The dynamics of the family are often changed for the worse when one of its members becomes addicted. As the addict’s reasoning, inhibitions, physical, psychological, and emotional stability dwindle they tend to invest all of their resources and efforts into trying to maintain their habit at any cost and even if they are doing so unconsciously. Others in the home may find themselves “walking on eggshells” and putting off dreams or goals in their own lives to keep a steady equilibrium for the addict in the hopes of keeping them from doing more harm or that someday they might change.
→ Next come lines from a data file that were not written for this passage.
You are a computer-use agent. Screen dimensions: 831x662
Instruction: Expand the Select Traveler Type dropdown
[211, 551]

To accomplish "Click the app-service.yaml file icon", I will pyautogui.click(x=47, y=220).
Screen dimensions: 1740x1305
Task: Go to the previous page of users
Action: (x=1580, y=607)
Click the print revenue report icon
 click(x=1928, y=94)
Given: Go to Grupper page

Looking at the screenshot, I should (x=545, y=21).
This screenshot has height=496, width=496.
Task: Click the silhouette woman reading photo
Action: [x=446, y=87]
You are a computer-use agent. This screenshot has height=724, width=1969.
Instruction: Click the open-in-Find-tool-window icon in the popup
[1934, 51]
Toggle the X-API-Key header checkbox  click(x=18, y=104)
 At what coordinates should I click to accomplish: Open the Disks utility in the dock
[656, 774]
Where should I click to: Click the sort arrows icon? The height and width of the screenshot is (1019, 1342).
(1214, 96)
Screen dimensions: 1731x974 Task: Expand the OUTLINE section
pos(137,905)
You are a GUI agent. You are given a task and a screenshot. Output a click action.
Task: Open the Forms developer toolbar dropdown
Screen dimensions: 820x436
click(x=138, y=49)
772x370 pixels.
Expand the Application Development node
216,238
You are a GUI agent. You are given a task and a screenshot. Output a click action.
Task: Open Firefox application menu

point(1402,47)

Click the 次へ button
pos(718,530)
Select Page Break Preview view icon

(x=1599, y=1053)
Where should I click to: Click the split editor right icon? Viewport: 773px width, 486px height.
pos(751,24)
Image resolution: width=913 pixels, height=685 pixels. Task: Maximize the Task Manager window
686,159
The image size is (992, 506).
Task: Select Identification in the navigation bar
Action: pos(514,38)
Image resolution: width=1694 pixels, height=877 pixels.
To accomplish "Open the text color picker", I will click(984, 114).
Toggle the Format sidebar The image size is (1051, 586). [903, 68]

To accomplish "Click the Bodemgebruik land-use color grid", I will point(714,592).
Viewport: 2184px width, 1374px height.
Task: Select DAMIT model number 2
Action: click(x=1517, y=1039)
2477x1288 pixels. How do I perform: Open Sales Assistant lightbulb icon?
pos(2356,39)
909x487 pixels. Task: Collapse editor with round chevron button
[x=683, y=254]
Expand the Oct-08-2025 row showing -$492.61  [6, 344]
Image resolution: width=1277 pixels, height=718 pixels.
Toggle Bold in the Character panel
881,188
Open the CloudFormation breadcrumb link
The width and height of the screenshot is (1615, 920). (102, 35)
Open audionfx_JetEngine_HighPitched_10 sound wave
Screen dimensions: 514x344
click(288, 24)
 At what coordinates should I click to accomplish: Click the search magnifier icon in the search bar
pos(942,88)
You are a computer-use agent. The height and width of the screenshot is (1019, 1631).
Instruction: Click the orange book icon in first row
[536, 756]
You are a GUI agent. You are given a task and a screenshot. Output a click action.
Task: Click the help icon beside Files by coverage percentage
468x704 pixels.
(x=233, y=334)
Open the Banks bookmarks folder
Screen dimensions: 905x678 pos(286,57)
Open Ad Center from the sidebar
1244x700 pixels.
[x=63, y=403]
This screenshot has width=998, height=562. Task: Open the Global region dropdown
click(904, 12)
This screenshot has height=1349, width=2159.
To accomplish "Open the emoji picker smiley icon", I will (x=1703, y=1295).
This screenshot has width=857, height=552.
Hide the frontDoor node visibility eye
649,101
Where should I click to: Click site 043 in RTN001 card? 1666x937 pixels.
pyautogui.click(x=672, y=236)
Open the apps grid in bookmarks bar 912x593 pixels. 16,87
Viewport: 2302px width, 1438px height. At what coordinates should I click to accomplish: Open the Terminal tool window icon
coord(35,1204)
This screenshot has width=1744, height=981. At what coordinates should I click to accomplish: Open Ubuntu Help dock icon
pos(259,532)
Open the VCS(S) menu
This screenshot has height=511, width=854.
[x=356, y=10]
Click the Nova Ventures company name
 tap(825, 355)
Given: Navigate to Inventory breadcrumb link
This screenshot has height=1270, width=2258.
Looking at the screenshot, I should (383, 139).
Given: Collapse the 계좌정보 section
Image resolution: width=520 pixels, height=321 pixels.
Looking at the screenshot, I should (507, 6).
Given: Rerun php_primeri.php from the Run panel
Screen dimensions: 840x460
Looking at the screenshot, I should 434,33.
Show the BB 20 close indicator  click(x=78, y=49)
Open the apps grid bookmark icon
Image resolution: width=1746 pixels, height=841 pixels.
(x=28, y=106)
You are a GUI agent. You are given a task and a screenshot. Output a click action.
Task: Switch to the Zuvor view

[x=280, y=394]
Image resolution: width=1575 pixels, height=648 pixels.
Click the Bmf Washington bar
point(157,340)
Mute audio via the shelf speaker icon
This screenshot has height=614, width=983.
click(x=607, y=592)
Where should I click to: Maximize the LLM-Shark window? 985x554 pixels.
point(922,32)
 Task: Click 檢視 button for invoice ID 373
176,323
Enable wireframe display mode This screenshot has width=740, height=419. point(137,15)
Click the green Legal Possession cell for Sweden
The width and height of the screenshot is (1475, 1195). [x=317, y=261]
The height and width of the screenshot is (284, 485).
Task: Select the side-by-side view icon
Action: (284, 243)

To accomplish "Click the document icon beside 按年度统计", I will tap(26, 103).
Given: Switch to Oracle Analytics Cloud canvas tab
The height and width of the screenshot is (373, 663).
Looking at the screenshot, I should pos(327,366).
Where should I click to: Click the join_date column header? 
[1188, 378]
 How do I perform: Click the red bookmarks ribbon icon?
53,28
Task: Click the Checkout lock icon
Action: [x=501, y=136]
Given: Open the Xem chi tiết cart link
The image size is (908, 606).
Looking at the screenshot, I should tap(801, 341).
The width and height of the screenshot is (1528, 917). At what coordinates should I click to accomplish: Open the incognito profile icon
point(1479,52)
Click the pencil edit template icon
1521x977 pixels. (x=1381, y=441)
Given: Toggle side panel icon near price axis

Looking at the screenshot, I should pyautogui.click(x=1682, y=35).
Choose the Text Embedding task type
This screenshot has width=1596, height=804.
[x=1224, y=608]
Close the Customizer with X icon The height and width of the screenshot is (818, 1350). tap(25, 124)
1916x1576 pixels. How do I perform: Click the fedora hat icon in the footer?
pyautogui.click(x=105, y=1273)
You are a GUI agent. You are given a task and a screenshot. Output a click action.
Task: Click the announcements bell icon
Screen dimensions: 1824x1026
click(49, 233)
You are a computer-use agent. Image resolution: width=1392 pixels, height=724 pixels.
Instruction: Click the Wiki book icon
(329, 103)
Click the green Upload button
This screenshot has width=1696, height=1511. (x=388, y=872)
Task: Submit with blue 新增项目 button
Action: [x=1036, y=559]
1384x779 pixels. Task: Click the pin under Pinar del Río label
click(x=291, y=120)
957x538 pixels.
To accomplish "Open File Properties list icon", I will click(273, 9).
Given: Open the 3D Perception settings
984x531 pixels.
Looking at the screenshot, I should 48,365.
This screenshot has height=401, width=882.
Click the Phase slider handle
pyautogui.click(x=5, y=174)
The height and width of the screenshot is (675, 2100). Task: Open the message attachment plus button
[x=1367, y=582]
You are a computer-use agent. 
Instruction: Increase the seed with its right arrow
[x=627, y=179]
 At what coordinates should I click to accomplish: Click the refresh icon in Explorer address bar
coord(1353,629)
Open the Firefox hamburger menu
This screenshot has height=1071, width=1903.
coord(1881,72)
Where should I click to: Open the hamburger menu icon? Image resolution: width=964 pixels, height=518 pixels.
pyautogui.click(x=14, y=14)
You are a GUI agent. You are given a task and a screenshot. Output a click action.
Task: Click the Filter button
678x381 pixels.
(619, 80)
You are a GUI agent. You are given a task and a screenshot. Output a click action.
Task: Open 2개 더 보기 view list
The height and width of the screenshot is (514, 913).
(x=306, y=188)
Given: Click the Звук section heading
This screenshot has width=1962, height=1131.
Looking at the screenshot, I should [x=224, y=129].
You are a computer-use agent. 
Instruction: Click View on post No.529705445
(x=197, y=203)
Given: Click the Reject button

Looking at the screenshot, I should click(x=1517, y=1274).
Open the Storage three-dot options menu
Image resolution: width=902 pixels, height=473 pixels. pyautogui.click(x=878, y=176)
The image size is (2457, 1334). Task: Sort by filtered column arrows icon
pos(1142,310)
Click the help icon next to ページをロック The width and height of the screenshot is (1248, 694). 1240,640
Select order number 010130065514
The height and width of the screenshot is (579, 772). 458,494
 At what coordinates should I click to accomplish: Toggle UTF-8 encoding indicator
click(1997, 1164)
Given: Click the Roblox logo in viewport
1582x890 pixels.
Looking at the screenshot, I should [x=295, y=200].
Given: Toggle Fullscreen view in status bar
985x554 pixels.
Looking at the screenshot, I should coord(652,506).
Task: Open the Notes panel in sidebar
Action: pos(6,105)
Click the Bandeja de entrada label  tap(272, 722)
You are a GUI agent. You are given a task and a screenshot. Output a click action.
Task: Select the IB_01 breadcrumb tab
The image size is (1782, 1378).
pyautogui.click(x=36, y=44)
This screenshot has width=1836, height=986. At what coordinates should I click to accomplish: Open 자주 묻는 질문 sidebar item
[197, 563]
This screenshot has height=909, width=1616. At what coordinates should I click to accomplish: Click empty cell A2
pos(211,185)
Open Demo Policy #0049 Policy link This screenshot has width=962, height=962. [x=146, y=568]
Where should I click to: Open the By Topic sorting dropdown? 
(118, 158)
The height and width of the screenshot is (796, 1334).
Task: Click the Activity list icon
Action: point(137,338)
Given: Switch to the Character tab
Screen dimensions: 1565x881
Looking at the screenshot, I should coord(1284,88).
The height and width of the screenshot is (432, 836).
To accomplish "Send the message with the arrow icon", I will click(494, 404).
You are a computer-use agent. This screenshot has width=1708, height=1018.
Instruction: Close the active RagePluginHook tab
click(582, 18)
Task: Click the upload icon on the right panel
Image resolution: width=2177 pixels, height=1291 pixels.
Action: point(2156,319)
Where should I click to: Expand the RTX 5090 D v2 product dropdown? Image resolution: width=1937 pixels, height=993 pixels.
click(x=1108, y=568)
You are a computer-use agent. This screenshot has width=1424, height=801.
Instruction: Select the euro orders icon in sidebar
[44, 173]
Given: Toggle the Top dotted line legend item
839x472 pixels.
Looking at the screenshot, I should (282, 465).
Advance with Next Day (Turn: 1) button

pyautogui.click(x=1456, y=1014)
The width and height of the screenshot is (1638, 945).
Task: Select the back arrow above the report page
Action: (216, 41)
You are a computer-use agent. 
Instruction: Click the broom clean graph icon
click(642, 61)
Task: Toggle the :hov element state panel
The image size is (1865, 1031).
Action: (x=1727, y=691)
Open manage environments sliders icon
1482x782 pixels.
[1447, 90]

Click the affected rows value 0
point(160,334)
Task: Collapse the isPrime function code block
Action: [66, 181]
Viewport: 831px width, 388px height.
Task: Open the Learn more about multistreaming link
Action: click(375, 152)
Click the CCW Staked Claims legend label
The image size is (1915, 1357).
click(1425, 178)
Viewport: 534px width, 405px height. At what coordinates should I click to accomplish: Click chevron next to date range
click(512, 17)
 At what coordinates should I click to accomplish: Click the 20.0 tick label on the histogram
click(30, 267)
Families are closely-bonded groups that require a sense of loyalty between its members with different degrees of flexibility and adaptability. According to the Center for Substance Abuse Treatment, “The effects of substance abuse frequently extend beyond the nuclear family. Extended family members may experience feelings of abandonment, anxiety, fear, anger, concern, embarrassment, or guilt; they may wish to ignore or cut ties with the person abusing substances.”

Most individuals recovering from substance abuse are impatient to start restoring these relationships, but, for the other parties involved, their efforts can appear futile in contrast to the damages that have occurred. When the bond is broken, motivations to change in the addict do not always mean that the others will immediately follow suit. This is where a great deal of patience is tried and addicts can fall back into relapse if they let emotional triggers or senses of unappreciated efforts get the best of them.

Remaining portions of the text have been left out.